I'm also up early.. since 4am! Sleep is minimal with all this crazy moving nonsense going on in my head. I've become quite settled here so packing up again is giving me massive anxiety which has a knock on effect with my sleep. I've plenty of work emails to keep me busy and nail appointment mid morning to cheer me up.

Bumped into a friend yesterday - another mother going through similar sh*t as me. She was always the party girl but confessed yesterday to knocking back straight vodka just to be able to sleep. It's really played on my mind ever since! She needs help but I have to think of a way to do that at arms length as it's far too close for comfort and I have my very own circus to deal with.

What's your plans for the weekend ladies? I'm child free Saturday night and I'm going to try bingo 😆 AF of course!

WendyWagon · 25/11/2022 06:52

@Kindtomyself never had a panic attack before. Had racing heartbeat, couldn't walk etc. Tbh I was hyper stressed. DD is tricky when under pressure. She had a horrible time at school. All calm now. I was amazed actually how well she coped with my incident.

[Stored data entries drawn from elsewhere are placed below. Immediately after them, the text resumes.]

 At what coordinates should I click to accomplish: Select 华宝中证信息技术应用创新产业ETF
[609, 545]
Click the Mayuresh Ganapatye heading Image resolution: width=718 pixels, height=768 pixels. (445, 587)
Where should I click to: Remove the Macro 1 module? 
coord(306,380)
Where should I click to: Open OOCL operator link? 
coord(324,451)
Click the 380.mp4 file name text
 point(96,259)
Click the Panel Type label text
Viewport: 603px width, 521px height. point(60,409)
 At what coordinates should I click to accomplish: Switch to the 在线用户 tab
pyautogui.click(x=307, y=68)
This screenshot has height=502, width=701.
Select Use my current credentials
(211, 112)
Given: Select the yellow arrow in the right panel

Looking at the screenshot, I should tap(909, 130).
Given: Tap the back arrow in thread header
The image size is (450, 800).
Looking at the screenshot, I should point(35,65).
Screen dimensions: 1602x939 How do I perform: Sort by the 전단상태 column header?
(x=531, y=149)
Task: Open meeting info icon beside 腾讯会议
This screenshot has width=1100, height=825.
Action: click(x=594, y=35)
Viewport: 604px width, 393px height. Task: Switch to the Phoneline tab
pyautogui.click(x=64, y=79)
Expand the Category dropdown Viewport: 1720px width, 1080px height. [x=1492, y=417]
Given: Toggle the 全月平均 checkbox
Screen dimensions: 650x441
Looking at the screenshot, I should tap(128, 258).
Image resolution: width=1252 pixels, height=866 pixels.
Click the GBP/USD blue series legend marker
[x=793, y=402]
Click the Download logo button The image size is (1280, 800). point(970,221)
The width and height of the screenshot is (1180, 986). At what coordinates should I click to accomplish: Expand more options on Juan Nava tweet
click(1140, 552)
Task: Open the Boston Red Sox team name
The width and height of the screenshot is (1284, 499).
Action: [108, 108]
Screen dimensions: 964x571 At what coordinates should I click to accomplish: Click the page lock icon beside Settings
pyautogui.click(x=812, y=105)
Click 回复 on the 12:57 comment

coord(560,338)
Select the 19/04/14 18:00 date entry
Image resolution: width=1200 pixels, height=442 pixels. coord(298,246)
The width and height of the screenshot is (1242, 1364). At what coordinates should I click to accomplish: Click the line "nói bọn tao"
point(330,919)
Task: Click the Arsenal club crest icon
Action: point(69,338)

@rockingbird it is difficult when you see a friend falling into alcohol dependancy. I have struggled with a couple of people in my circle but I am prepared to own my story. I tell a story about my escapades. Some friends have opened up after I have confessed what it was like for me. Most say you weren't that bad (dear God I was). Sometimes I still get 'will you never drink again?'. I don't know yet but I can never go back to a bottle of wine a day. I also can't stand the smell of Savignion Blanc. Everyday I am not in the corner shop I am grateful. One foot in front of the other. I even use to totter down having necked a bottle. I doubt I wasn't the first or the last poor soak to do that.